3. Blue Gem “Area Denial Device”: Functions like a proximity mine, emitting energy pulses.
4. Gem Crystal Shield: A deployable energy barrier for tactical repositioning.
Combat prioritizes quick flanking and shield management, but janky enemy AI (droids often pathfind erratically) and floaty controls dilute tension. The lack of progression—no unlocks, perks, or difficulty tiers—renders engagements repetitive.
UI & Technical Quirks
The HUD is minimalist to a fault: health/ammo counters lack visual flair, and mission objectives vanish mid-firefight. Bugs noted by users include texture pop-ins and physics glitches (e.g., corpses vibrating through walls). Carr’s “trackball superiority” claim feels like an inside joke—mouse sensitivity tuning mitigates, but doesn’t elevate, the experience.

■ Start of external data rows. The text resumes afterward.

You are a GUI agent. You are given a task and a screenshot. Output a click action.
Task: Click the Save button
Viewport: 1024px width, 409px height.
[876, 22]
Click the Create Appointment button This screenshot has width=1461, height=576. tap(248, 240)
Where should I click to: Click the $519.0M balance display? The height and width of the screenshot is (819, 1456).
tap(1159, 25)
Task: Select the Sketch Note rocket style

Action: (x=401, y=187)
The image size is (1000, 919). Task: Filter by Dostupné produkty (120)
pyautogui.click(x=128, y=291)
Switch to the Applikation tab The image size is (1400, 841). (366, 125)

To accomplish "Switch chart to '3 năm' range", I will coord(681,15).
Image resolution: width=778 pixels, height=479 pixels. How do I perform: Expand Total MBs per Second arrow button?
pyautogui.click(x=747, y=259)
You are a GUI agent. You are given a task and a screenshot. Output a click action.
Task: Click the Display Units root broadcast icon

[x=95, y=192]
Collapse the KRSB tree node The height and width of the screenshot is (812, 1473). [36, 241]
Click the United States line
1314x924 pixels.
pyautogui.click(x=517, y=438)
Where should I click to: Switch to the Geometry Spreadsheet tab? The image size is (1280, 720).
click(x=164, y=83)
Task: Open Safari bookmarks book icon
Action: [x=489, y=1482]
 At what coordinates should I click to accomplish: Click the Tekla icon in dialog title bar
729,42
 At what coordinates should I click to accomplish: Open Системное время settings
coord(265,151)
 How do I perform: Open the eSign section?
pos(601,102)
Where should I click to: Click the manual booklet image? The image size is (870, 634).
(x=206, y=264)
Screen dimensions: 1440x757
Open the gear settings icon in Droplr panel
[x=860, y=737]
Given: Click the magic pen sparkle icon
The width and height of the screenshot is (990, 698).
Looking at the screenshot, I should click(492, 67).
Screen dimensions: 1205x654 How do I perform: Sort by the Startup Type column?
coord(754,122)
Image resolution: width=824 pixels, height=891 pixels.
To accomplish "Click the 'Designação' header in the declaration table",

World-Building, Art & Sound
Aesthetic: Dollar-Store Sci-Fi
Ability Success’ decaying facilities blend Half-Life’s industrial grime with Deus Ex’s retro-futurism, but low-poly assets and repetitive textures sap atmosphere. The droids—crystalline humanoids with glowing cores—are a rare visual standout, evoking Destiny’s Vex.
Sound Design: Sparse but Functional
Gunfire lacks punch (the CA-47’s reports resemble plastic caps), but ambient drones and droid chatter create eerie moments of unease. Hoffa’s voice actor delivers lines with B-movie gravitas, unintentionally campy yet endearing.
Reception & Legacy
Critical Deafening Silence
No critic reviews exist on Metacritic or MobyGames, while Steam user reviews remain absent—a rarity suggesting limited sales or immediate refunds. Two curators briefly featured it, but their assessments are undisclosed.
Proto-Cult Potential
While The Legis hasn’t inspired sequels or mods, its quirks—the chakra technobabble, trackball evangelism—render it ripe for ironic streaming deep-dives. Its legacy lies in proving how even the most obscure titles can embody dev passion amid constraint.
Conclusion
Close Quarters Supremacy: The Legis is an earnest misfire—an indie shooter straining for epicness with duct-taped systems and lore. Its narrative ambition outpaces execution, its gunplay teeters between serviceable and broken, and its obscurity feels tragically earned. Yet, like a bootleg VHS of a forgotten straight-to-video thriller, it fascinates as a case study in uncompromising, idiosyncratic design. For historians, it’s a footnote; for masochistic genre completists, a curiosity. Ultimately, it embodies the indie spirit’s duality: a flawed but sincere artifact screaming to be exhumed, if only for autopsy. 5/10 – A diamond in the rough, if diamonds were cubic zirconia hurled into a landfill.